PROVIDED TEXT >>
=== Begin Enclosure ===

Meatless food and the future of Virginia agriculture

Photo credit: Pymnts.com

By DJ Rippert

Chow time. Agriculture is Virginia’s largest private industry. No other private industry is even close. The Virginia Department of Agriculture and Consumer Services (VDACS) claims that agriculture has an economic impact of $70 billion annually and provides more than 334,000 jobs in the Commonwealth. Virginia’s top agricultural products and their cash receipts are:

  1. Broilers (chicken) – $935M
  2. Cattle and calves – $413M
  3. Greenhouse / nursery – $306M
  4. Dairy products, milk – $306
  5. Turkeys – $236M

Of Virginia’s five top agricultural products four are under possible attack from a revolution in food technology – meatless meat. McKinsey & Company just issued the latest version of The Next Normal: Perspectives on the future of industries journal. The title? The future of food: Meatless. Some of the commentary in that journal ought to have Virginians wondering about the future of the state’s largest private industry.

=== End Enclosure ===

EXERCISE DATA >>

=== Begin Enclosure ===

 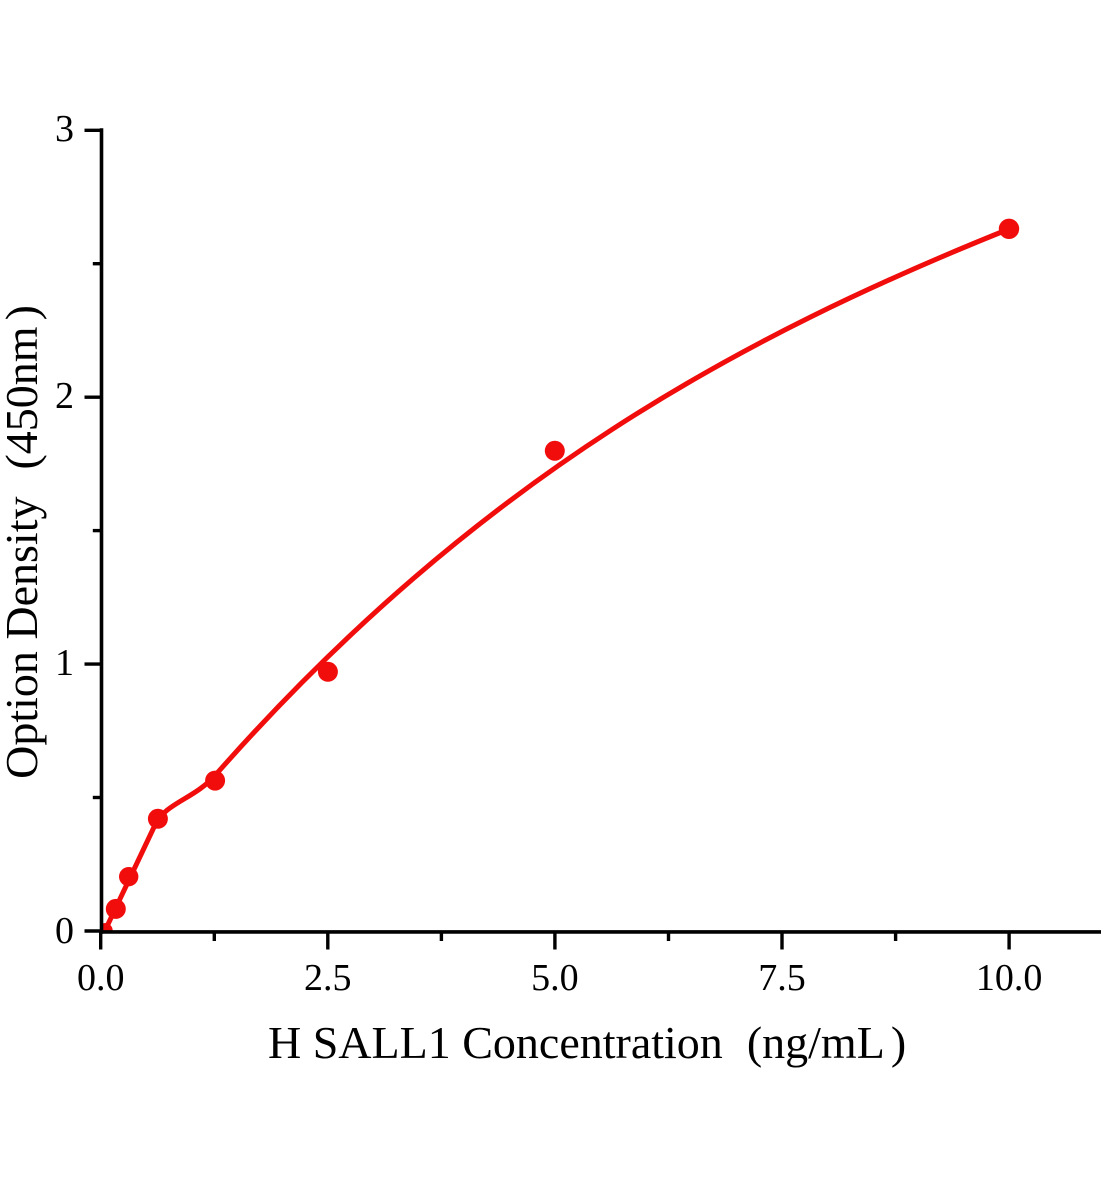 I want to click on svg-text: 10.0, so click(x=1010, y=978).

=== End Enclosure ===

INSTRUCTIONS TO FOLLOW >> Write out the part of the Virginia agriculture article from "1. Broilers (chicken)" to "state’s largest private industry.", word for word. The listing is separate material and has no connection to the Virginia agriculture article.

RESULT FOR THIS EXERCISE >>
1. Broilers (chicken) – $935M
  2. Cattle and calves – $413M
  3. Greenhouse / nursery – $306M
  4. Dairy products, milk – $306
  5. Turkeys – $236M

Of Virginia’s five top agricultural products four are under possible attack from a revolution in food technology – meatless meat. McKinsey & Company just issued the latest version of The Next Normal: Perspectives on the future of industries journal. The title? The future of food: Meatless. Some of the commentary in that journal ought to have Virginians wondering about the future of the state’s largest private industry.